2014年03月01日 | 11年目の縦軸
16歳-18

 彼女のこころをよぎったであろう感情の揺れを、ぼくはどれほど把握していたのだろうか。そもそも、十六才の少年に求めること自体が酷なのだろうか。いまのぼくならばひとつひとつを子細に点検して、優しさのひとつや、愛情の言葉のひとつぐらいを加えることは、そう困難でもない。だが、彼女が好きになったのは当然いまのぼくではなく、未熟ですらあった当時のぼくの方なのだ。では、未熟という定義はなんであり、また反対の完成という基準はいったいどういうものであろう。未熟であるぼくは好かれ、そこから成長を果たした自分が逆に有していないものも多くある。謎は深まるばかりである、という客観的なナレーターのような声が、肩のうえで叩かれるつづみの乾いた音のようにぼくの胸に滑稽さを帯びて響いてきていた。

 ぼくはなぜこれほどまでに後ろめたいのであろうか。後ろめたさなど感じる必要があるのだろうか。

 もし仮に、彼女の愛情がぼくのそれと同じだけの比重を占めているならば、彼女はもっとぼくにそのこころのうちを打ち明けるべきなのだった。
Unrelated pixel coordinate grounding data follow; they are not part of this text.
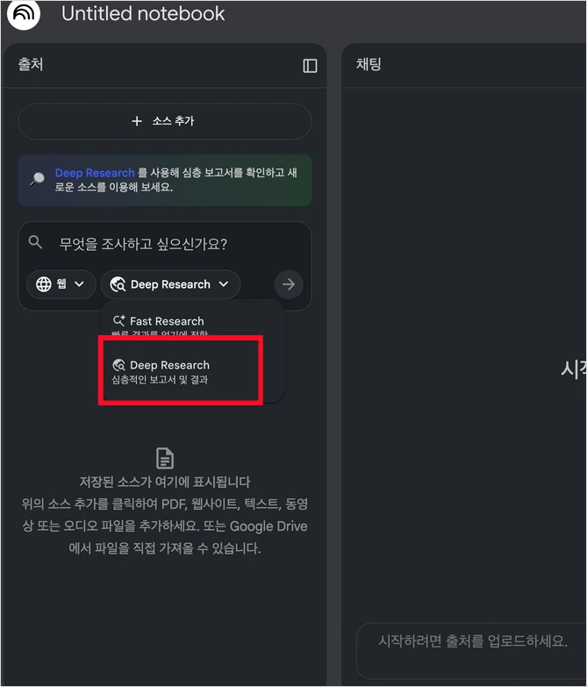Submit research with the arrow button
Viewport: 587px width, 687px height.
tap(289, 284)
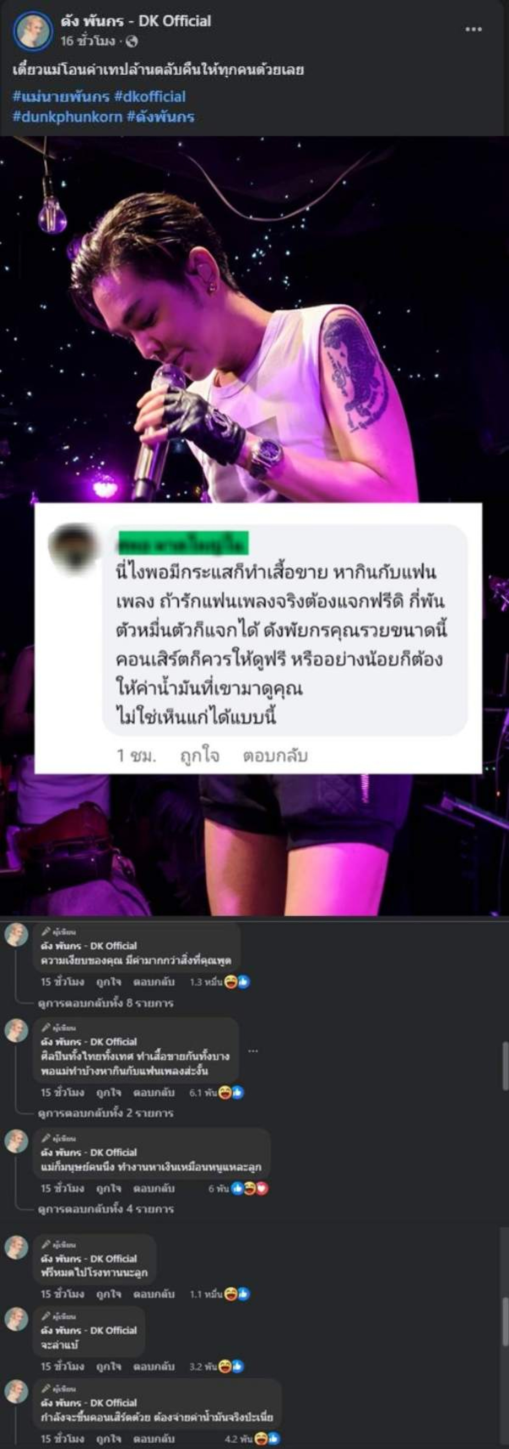Reply to the จะล่าแม่ comment
The width and height of the screenshot is (509, 1449).
[x=154, y=1366]
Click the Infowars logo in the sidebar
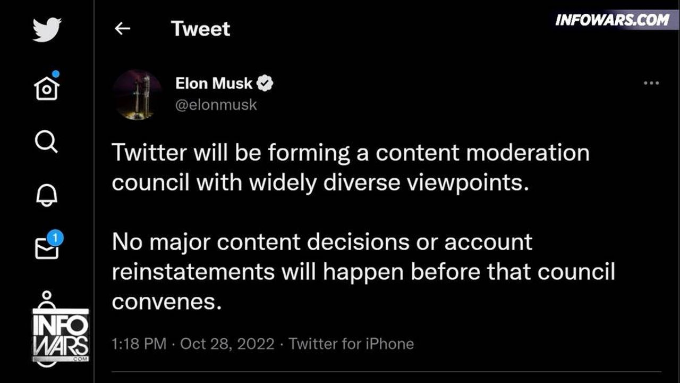The image size is (680, 383). [61, 334]
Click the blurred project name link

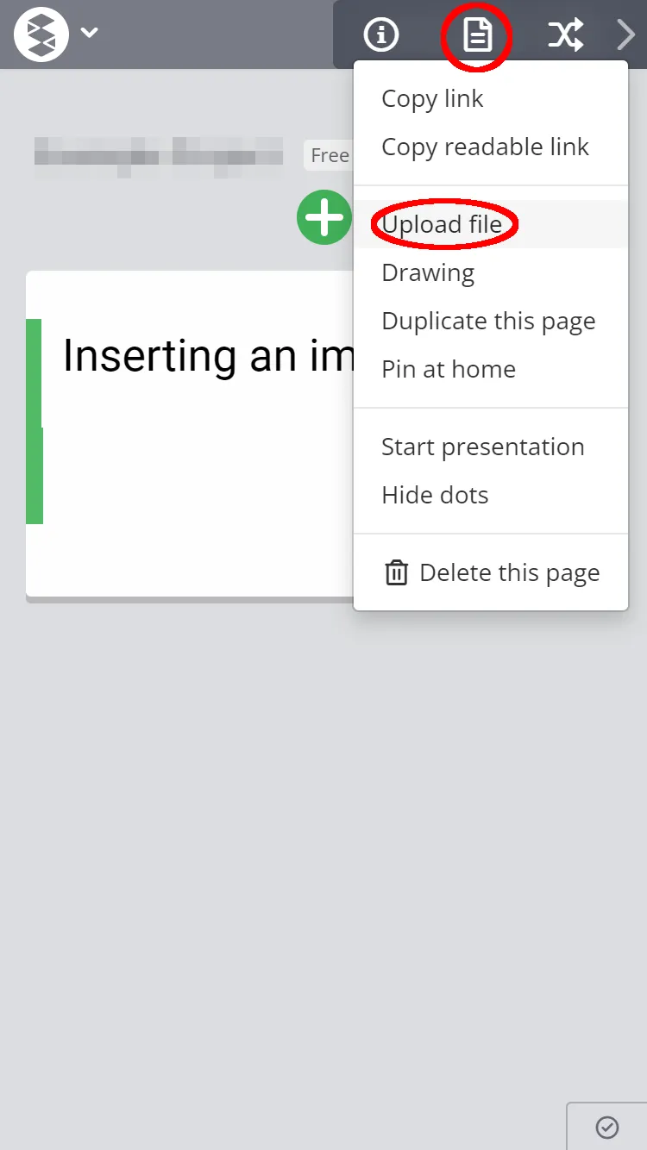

ぼくは面倒がることもなく、うっとうしくも思わない。しかし、彼女も未熟であるというスタンスをぼくはいとも簡単に忘れる。大人になった彼女はぼくの感情の機微を知り、ときには優しく、ときには適度に放っておいてくれる。ならば、ぼくが求めているのは母や姉という位置にいるひとのことなのか。ぼくらは同じように傷つき、同じように泣きながら成長する機会をもっと与えられるべきであった。そうすれば、同時に未熟さから抜け出ることができたであろう。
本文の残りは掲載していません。